TEXT PASSAGE »
------------------------------------------------------------------------
There is probably some slight irony in it taking me three days to get around to writing this.

In the last several weeks, I've noticed a trend on weekends.  My blog hits and comments go WAY down.  PlanetLotus shows very few new Lotus-related postings.  And most indicatively, my Blackberry is quiet, and my work e-mail volume is dropping.  In short, weekends are, with the exception of that 7 AM concall on the US Memorial Day holiday, finding some balance again.

Last weekend, PlanetLotus had ten Lotus-related postings on Sunday (many about Quickr 8.2) and only four Lotus-related postings on Saturday.  edbrill.com had a total of 389 visitors on Saturday.  I received eight work emails on Sunday and only four on Saturday.  Something is different... because for sure those numbers don't reflect what happened Monday morning. :-)

I am not sure what has changed.  If anything, in a tight economy, there's a sense of constant urgency to the business decisions I and my team are making.  We can't afford to let up, and that means that my habits in product management are the same as they were in sales...checking in a few times a day, every single day, and planning to plow through a little bit of email, blog reading, activities, etc. on Sunday night.
------------------------------------------------------------------------
SOURCE MATERIAL »
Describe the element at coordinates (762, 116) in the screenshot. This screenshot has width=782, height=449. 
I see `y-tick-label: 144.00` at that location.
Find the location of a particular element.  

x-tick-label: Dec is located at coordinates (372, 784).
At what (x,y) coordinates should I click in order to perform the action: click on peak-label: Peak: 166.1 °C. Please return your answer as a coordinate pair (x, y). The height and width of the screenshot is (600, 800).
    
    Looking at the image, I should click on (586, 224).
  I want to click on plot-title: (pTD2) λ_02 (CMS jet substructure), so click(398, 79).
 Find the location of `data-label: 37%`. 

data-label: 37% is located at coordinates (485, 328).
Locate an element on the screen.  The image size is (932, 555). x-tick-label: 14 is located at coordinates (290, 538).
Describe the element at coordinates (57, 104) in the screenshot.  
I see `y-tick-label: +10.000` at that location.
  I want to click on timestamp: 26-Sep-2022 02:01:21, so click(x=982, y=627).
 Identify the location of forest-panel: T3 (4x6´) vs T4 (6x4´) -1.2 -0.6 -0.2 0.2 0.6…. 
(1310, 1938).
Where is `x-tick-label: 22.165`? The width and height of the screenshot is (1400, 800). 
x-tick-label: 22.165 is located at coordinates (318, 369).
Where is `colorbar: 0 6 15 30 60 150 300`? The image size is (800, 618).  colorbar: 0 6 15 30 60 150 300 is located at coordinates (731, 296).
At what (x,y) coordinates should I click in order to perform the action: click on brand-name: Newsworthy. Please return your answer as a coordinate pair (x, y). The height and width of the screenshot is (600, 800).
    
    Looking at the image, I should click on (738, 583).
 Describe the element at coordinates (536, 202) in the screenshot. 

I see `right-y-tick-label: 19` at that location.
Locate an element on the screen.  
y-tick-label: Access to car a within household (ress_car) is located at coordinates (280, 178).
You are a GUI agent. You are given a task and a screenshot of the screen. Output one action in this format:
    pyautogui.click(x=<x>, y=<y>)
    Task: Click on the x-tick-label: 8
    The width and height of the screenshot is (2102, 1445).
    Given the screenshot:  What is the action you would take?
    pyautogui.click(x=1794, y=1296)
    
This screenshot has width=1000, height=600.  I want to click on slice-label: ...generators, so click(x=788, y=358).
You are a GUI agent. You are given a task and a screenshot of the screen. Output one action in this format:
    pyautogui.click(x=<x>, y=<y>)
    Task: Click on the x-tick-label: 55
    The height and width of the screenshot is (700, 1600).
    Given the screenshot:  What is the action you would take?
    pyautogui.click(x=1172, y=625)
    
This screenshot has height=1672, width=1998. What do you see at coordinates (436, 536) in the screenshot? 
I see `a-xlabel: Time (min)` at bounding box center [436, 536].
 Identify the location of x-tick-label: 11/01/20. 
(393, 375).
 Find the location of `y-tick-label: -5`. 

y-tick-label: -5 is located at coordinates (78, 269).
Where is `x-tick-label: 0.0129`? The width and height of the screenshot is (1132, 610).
------------------------------------------------------------------------
TO DO »
[A] Write out the passage of the blog post on quiet weekends from "In the last" up to and including "Monday morning. :-)".
[B] Answer these questions using the blog post on quiet weekends:
(i) How many visitors did edbrill.com have on Saturday?
(ii) How many work emails did the writer receive on Sunday?
(iii) At what time was the concall on the US Memorial Day holiday?
[C] Resume the blog post on quiet weekends from its final sentence, continuing in the same voice.
The material has no connection to the blog post on quiet weekends.

ANSWERS TO THE EXERCISES »
[A]
In the last several weeks, I've noticed a trend on weekends.  My blog hits and comments go WAY down.  PlanetLotus shows very few new Lotus-related postings.  And most indicatively, my Blackberry is quiet, and my work e-mail volume is dropping.  In short, weekends are, with the exception of that 7 AM concall on the US Memorial Day holiday, finding some balance again.

Last weekend, PlanetLotus had ten Lotus-related postings on Sunday (many about Quickr 8.2) and only four Lotus-related postings on Saturday.  edbrill.com had a total of 389 visitors on Saturday.  I received eight work emails on Sunday and only four on Saturday.  Something is different... because for sure those numbers don't reflect what happened Monday morning. :-)

[B]
(i) 389
(ii) Eight
(iii) 7 AM

[C]
So what is it?  Yes, for the northern hemisphere, it's coming into late spring and beautiful weather.  But there seems like there is more to it than that.  At some point, we all recognize that we lose effectiveness if we try to plow through a 24-7 work schedule, machine-like.  Downtime is critical recovery time.  It's why we sleep (at least as near as the scientists have figured), why we seek hobbies and interests, why we spend time with our families.

I'm encouraged that this change may well be reflection that we are all getting better at collaboration.  Certainly, the more downloads/hits I see on the information that I share, internally or externally, the more I realize that self-service is one of the key benefits of Web 2.0.  And if it gives me my weekends back, so much the better.